Separable Delay And Doppler Estimation In Passive Radar

TL;DR

This paper introduces a separable estimation method for passive radar that efficiently estimates target delay and Doppler parameters, reducing computational and communication costs while maintaining accuracy.

Contribution

A novel separable approach for delay and Doppler estimation in passive radar that avoids complex 2-D searches and improves efficiency.

Findings

Delay estimation accuracy comparable to full 2-D methods.

Separable approach yields superior Doppler estimates across parameters.
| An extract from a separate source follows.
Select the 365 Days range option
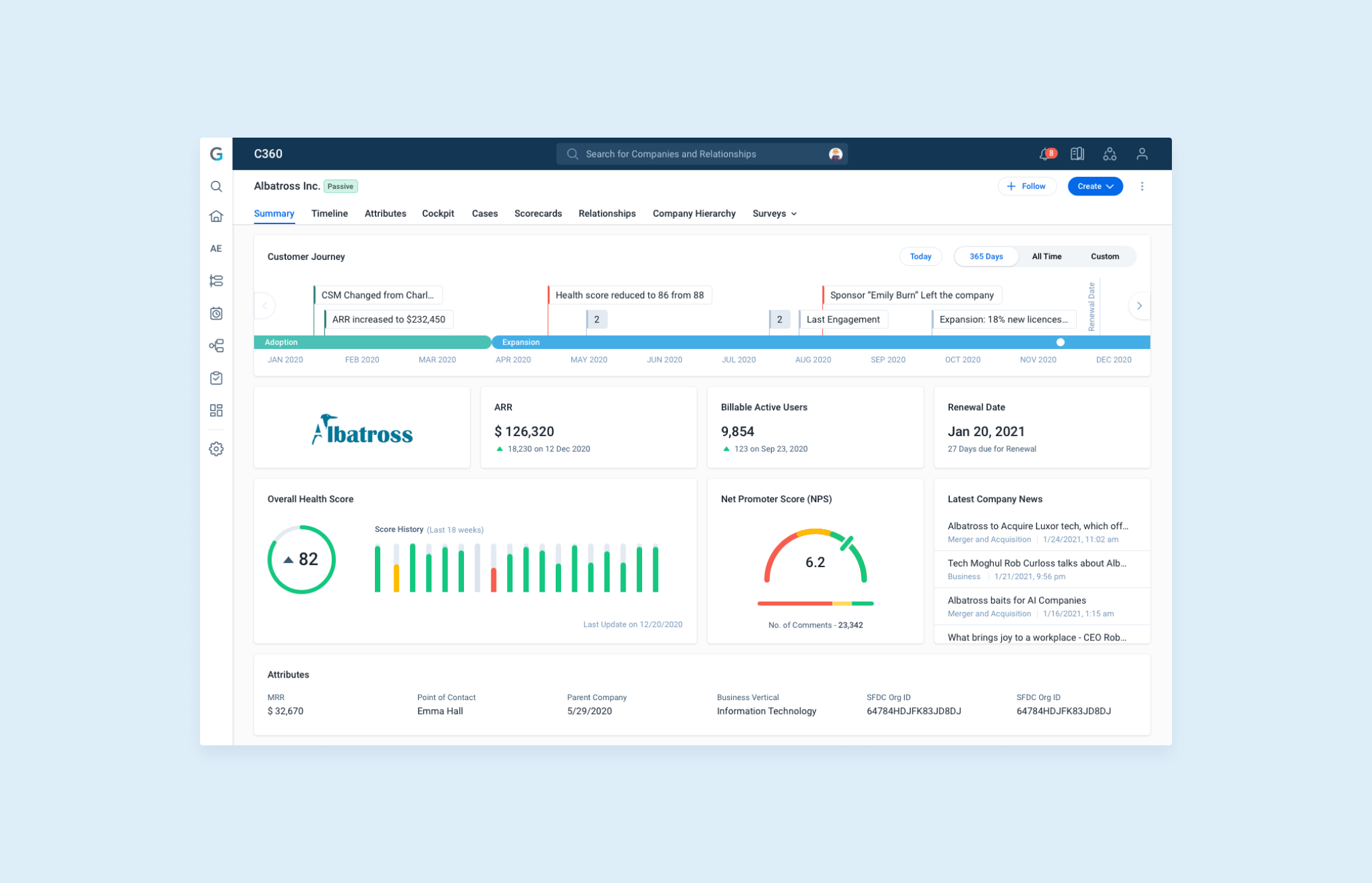This screenshot has width=1372, height=883. coord(986,257)
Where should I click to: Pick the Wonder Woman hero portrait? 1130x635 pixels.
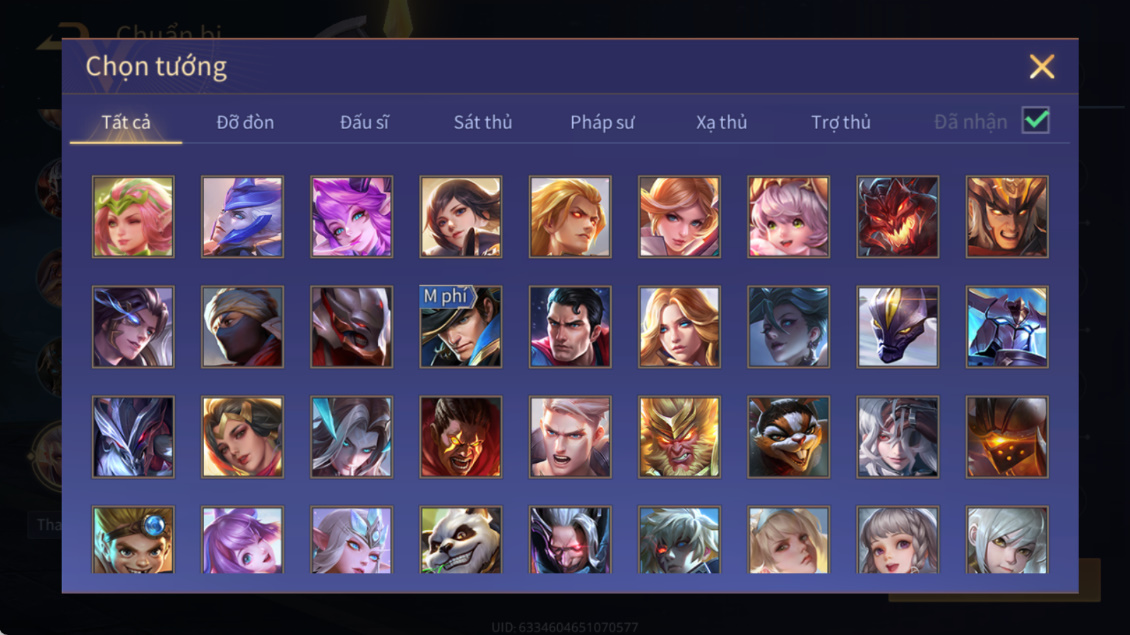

Significant reduction in computational and communication overhead.

Abstract

In passive radar, a network of distributed sensors exploit signals from so-called Illuminators-of-Opportunity to detect and localize targets. We consider the case where the IO signal is available at each receiver node through a reference channel, whereas target returns corrupted by interference are collected in a separate surveillance channel. The problem formulation is similar to an active radar that uses a noise-like waveform, or an integrated sensing and communication application. The available data is first split into batches of manageable size. In the direct approach, the target's time-delay and Doppler parameters are estimated jointly by incoherently combining the batch-wise data. We propose a new method to estimate the time-delay separately, thus avoiding a costly 2-D search. Our approach is designed for slowly moving targets, and the accuracy of the time-delay estimate is similar to that of the full batch-wise 2-D method. Given the time-delay, the coherency between batches can be restored when estimating the Doppler parameter. Thereby, the separable approach is found to yield superior Doppler estimates over a wide parameter range. In addition to reducing computational complexity, the proposed separable estimation technique also significantly reduces the communication overhead in a distributed radar setting.